The chairman is firm. When someone comes in selling lottery tickets he allows the main business to be sacrificed to the general hilarity for a moment, then he tells the salesman to leave them alone. ‘Yeh, piss off and clean your windows,’ says the comedian. They try to make plans for their annual prize-giving, which might take place in the ‘Apollo Suite’ of a local restaurant. They are having trouble getting numbers now, and last year the place was more than half empty. ‘It’s a struggle,’ says a quiet one, ‘when you’ve got to beg people to come to a dinner and dance. We’ll end up having it in the back of a pub somewhere.’ They check over the club’s accounts.

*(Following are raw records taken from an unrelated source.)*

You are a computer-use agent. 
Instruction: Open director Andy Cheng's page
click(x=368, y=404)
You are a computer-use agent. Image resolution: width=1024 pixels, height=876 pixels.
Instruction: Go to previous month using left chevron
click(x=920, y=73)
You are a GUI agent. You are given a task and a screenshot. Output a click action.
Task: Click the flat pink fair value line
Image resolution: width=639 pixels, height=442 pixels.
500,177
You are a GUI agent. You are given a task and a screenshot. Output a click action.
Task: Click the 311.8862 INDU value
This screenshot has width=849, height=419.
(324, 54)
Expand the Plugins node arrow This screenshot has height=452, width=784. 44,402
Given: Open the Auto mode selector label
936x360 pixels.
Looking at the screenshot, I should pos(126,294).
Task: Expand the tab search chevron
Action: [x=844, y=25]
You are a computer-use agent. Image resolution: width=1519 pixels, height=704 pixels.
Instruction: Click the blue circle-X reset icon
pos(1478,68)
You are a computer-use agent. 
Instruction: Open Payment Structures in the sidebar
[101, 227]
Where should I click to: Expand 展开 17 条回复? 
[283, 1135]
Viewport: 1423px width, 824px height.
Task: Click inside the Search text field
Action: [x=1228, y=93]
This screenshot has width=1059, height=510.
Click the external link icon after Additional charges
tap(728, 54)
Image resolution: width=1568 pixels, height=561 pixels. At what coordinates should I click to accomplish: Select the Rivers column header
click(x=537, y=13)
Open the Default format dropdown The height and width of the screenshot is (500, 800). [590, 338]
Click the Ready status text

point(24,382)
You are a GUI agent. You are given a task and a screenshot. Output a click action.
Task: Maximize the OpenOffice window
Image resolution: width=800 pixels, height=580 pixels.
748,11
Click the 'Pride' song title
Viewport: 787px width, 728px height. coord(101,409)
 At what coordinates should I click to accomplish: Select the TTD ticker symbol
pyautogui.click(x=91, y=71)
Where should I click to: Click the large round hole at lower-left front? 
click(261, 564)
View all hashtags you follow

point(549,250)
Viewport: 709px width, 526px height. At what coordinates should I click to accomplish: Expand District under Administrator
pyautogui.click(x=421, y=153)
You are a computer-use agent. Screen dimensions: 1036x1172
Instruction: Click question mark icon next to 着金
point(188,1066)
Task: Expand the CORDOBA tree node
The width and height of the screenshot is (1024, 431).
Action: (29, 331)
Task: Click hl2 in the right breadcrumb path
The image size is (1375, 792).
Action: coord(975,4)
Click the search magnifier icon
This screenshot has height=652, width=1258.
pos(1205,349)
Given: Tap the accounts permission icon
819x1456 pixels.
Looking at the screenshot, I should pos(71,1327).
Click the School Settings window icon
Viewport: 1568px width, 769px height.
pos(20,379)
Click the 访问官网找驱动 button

‘It says flowers on here. Somebody died, I suppose.’

‘There was 25 fliers in my street at One time,’ says the comedian. ‘Now I’m the only one.’

‘That’s right,’ says Colin Osman, ‘look at how the clubs have disappeared. East Finchley. Gone. Potter’s Bar, Gone. New Barnet. Closed.’

‘That’s the way of it,’ says the chairman, ‘they all want to be on the Internet now. Flying on the Internet. No outdoor stuff – all screens. The youngest fanciers are now in their forties.’

Out in the foyer the women begin to arrive in their perfume. Deep inside the main room, someone is testing a snare drum. The walls nearest to the street are covered with pictures. Special visits, dances, fundraisings. A Coronation party on the road outside the club, 1952. Men in long shorts, shoulder to shoulder, with a ball at their feet, 1938. Girls in gowns, with soft shoes and a silver trophy, 1960. Boys with cigarettes, brown uniforms, along the wall outside, 1945. And orange-coloured polaroids of dancers and winners in all the years since.

Colin Osman and the others close the meeting for another month. Most of them won’t be staying for the band and bingo. Their business is done, and each is in a hurry to get back home.